— Page —
• • • •

2009-10-28 19:24:54

by Igor Chudov

[permalink] [raw]
Subject: Hyperthreading on 4 core CPU DECREASES performance???

At work, we have some users who run a multithreaded app, and they need
every single bit of performance we can squeeze from computers
(financial).

We are looking into whether we can obtain additional speed performance
from using Intel hyperthreading, as opposed to disabling
hyperthreading.

If we are able to get benefits from hyperthreading, it will be a huge
argument towards converting certain high end users desktops to Linux
from Windows XP.

I wrote a test perl script, that starts several tasks in parallel. All
these tasks perform a certain amount of calculations and exit. The
test completes when all of them exit.

The results were actually a disappointment, if the number of tasks was
equal to the number of physical cores. For the test with four parallel
subprocesses, on four CPUs, It takes longer to run it with HT than
without HT.

I think that I understand why.

What I found is that not all of these parallel tasks finish at the
same time. This happens because often times, two tasks are assigned to
two logical CPUs that share the same core, and some tasks are assigned
to only one core, whereas some cores are idling.

I cannot believe that I am the only guy with this problem, and hope
that the Linux community has found a solution. For example, perhaps
they can assign higher priority to some logical CPUs (say, to 0, 2, 4,
6) and lower priority to others. This way the higher priority ones
would be filled with tunning tasks, before fake "shadow processors"
1,3,5,7 are utilized.

I would like to know if perhaps there is a boot option to this effect.

This is Ubuntu Hardy, 2.6.24 kernel. I tried the same with 2.6.31,
with the same effect.

• • • •

— Data block —
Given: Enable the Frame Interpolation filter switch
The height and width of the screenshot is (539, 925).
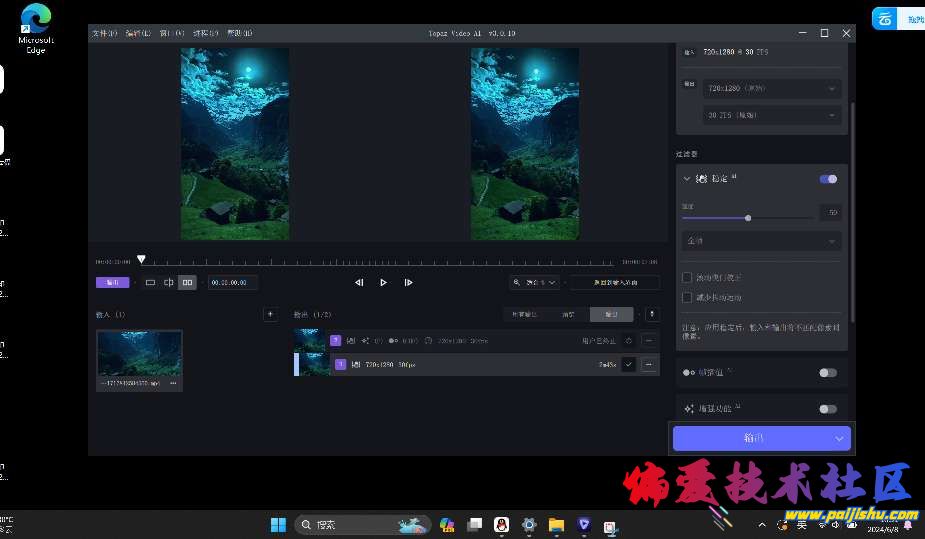Looking at the screenshot, I should (828, 373).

• • • •

— Required work —
1. Answer these from the hyperthreading post:
(a) Which operating system are the high-end users' desktops being considered for conversion away from?
(b) Which logical CPUs does the author propose giving higher priority?
(c) Which Ubuntu release and which kernel versions were tried?
2. Continue the hyperthreading post past its final sentence.

— Written answers —
1.
(a) Windows XP.
(b) Logical CPUs 0, 2, 4 and 6.
(c) Ubuntu Hardy, with the 2.6.24 kernel and then 2.6.31.

2.
This article from Intel:

http://software.intel.com/sites/oss/pdfs/mclinux.pdf

It talks about intelligent handling of multiple cores as a done deal,
but in my experience that did not actually occur.

I would like to know how can I make the scheduler to prefer to spread
the tasks across physical cores as opposed to bundling two on one core
and leaving some cores idle.


2009-10-28 20:46:29

by Andreas Mohr

[permalink] [raw]
Subject: Re: Hyperthreading on 4 core CPU DECREASES performance???

Hi,

> I would like to know how can I make the scheduler to prefer to spread
> the tasks across physical cores as opposed to bundling two on one core
> and leaving some cores idle.

Did you have /sys/devices/system/cpu/sched_smt_power_savings activated?

Andreas Mohr

2009-10-28 21:11:48

by Igor Chudov

[permalink] [raw]
Subject: Re: Hyperthreading on 4 core CPU DECREASES performance???

On Wed, Oct 28, 2009 at 3:46 PM, Andreas Mohr <[email protected]> wrote:
>> I would like to know how can I make the scheduler to prefer to spread
>> the tasks across physical cores as opposed to bundling two on one core
>> and leaving some cores idle.
>
> Did you have /sys/devices/system/cpu/sched_smt_power_savings activated?

Andreas, no, I did not have it activated, it was set to 0. I did check
it before and double checked it now.

2009-10-28 22:23:44

by Alan

[permalink] [raw]
Subject: Re: Hyperthreading on 4 core CPU DECREASES performance???

> This is Ubuntu Hardy, 2.6.24 kernel. I tried the same with 2.6.31,
> with the same effect.
>
> This article from Intel:
>
> http://software.intel.com/sites/oss/pdfs/mclinux.pdf
>
> It talks about intelligent handling of multiple cores as a done deal,
> but in my experience that did not actually occur.
>
> I would like to know how can I make the scheduler to prefer to spread
> the tasks across physical cores as opposed to bundling two on one core
> and leaving some cores idle.

The scheduler will try and do balancing for packages and for HT. Make
sure your distribution is built with the SCHED_SMT and SCHED_MC options
enabled. Some of the non-enterprise distirbutions may well not have these
enabled.

For hand laying out threads see: man pthread_setaffinity_np

The win from HT depends a lot on the CPU and also the workload mix. In
some workloads it will decrease performance.


2009-10-29 00:00:09

by Igor Chudov

[permalink] [raw]
Subject: Re: Hyperthreading on 4 core CPU DECREASES performance???

On Wed, Oct 28, 2009 at 5:24 PM, Alan Cox <[email protected]> wrote:
>> This is Ubuntu Hardy, 2.6.24 kernel. I tried the same with 2.6.31,
>> with the same effect.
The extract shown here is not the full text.